Following this inspection, we told the provider that it must take some actions to comply with the regulations and that it should make other improvements, even though a regulation had not been breached, to help the service improve. We also issued the provider with a Warning Notice for breach of the Health and Social Care Act 2008 (Regulated Activities) Regulations 2014: Regulation 19 (1)(a)(b)(2)(a)(3)(a) to employ fit and proper persons. Details are at the end of the report. After the inspection we carried out a return visit to the provider on 31 January 2017 and found that the provider had made significant improvements towards meeting the requirements of the Warning Notice.
Action the provider MUST take to meet the regulations:
- The provider must ensure that there is a robust process for ensuring that consultants and all other staff have the skills, competency, professional registration and good character to practise in the centre, including evidence of current professional registration, indemnity insurance, up-to-date appraisal and training and Disclosure and Barring Service checks (DBS) and that practising privileges are reviewed in-line with the relevant policy.
- The provider must ensure that there are effective governance, reporting and assurance mechanisms that provide timely information so that performance and outcomes are monitored effectively and in line with hospital policy and risks can be identified, assessed and managed. Reporting structures and responsibilities should be clearly set out and adhered to.
- The provider must ensure that the risk register is up to date and fit for purpose and reflects current clinical and corporate risks. There should be clear controls and review timescales identified for each risk.
- The provider must ensure that incidents are reported in-line with the relevant incident reporting policy. The provider must ensure that the incident reporting process is clear and consistently applied and understood by staff.

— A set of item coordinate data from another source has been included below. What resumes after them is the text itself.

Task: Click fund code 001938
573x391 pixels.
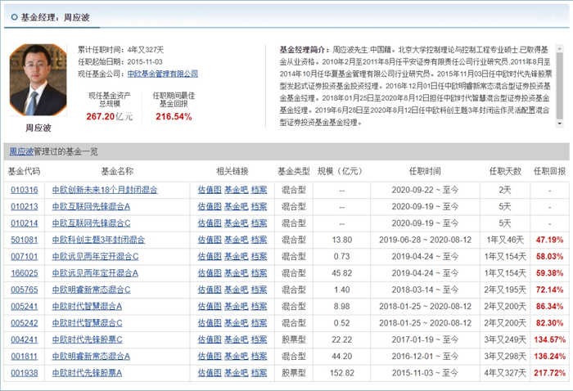Action: pos(24,373)
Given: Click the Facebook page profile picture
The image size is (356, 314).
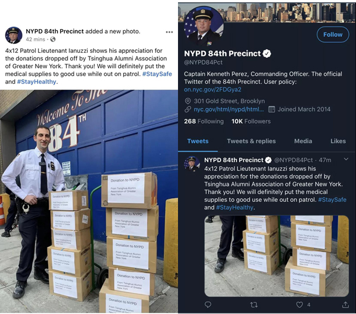Looking at the screenshot, I should (14, 35).
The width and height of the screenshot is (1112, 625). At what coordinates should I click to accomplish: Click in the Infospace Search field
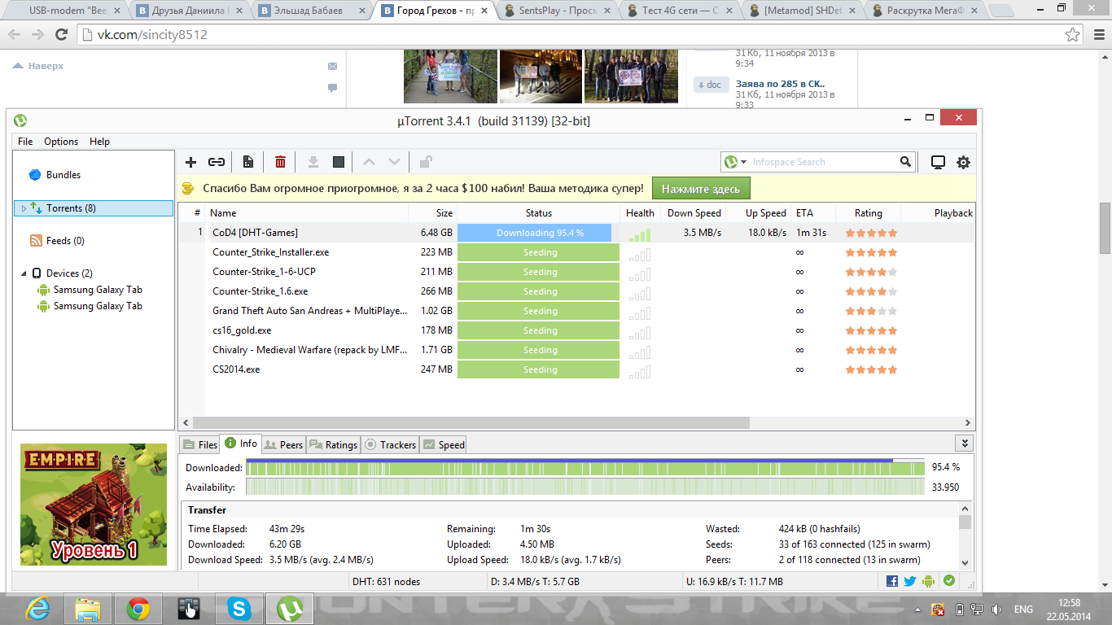pos(822,162)
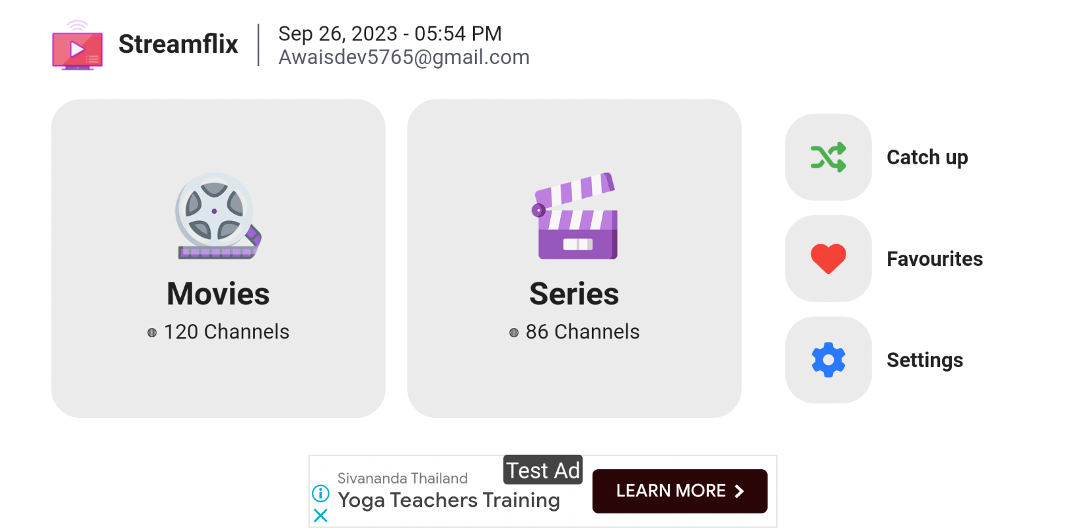Open the Catch up label

pos(927,158)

Learning and feedback from incidents should be shared with staff.
- The provider must ensure that the service meets the NHS England service specification for stereotactic radiosurgery including the additional standards for tier 3 and 4 conditions requiring a gamma knife trained clinical oncologist to be part of the planning and treatment team.
Action the provider SHOULD take to improve
- The provider should review contingency plans to address the risk of equipment break down or if a medical physicist or other key staff were unavailable at short notice. The provider should ensure there is a business continuity plan to minimise the impact of events that stop or reduce the service to patients’ care and treatment.
- The provider should ensure staff are aware of the duty of candour policy and their obligations.
- The provider should ensure that patient outcome data is collected and that benchmarking with equivalent sites is carried out.
- The provider should review patient feedback and take appropriate action to identify areas for improvement
- The provider should ensure there is a clearly documented strategy for the development and expansion of the service to meet the requirements of the NHS England (NHSE) contract.